[Stored items]
****************************************

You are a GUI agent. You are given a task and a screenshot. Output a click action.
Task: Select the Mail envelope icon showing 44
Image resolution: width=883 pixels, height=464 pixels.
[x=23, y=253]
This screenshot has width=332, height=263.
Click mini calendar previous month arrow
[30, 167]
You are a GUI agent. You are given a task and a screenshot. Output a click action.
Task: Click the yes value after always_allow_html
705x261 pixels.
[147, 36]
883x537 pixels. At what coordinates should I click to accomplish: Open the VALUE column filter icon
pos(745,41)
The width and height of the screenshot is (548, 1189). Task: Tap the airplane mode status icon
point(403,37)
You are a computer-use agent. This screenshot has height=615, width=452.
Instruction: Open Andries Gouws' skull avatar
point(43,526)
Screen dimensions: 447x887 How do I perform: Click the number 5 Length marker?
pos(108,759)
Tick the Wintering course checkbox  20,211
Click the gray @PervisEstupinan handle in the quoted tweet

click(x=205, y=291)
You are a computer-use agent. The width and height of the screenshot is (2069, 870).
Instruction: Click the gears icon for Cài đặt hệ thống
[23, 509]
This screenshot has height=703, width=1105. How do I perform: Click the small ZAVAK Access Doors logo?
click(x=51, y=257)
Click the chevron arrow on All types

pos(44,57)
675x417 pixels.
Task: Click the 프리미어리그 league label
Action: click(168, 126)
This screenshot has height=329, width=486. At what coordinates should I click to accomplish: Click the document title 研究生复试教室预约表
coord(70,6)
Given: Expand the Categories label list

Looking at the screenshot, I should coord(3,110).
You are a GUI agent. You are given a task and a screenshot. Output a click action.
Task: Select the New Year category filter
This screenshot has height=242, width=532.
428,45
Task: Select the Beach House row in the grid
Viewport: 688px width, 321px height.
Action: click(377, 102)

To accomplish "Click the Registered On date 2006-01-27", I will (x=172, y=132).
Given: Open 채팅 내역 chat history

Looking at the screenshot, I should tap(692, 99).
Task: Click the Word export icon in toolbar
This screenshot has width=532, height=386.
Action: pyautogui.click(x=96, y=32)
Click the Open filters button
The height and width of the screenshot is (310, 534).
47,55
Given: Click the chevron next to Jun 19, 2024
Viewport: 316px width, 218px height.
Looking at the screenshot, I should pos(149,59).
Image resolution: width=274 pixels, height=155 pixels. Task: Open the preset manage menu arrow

****************************************

## Problem description
Each line that holds the string "computer" is to be copied from the entries above.

## Task solution
You are a computer-use agent. This screenshot has height=615, width=452.
You are a computer-use agent. The width and height of the screenshot is (2069, 870).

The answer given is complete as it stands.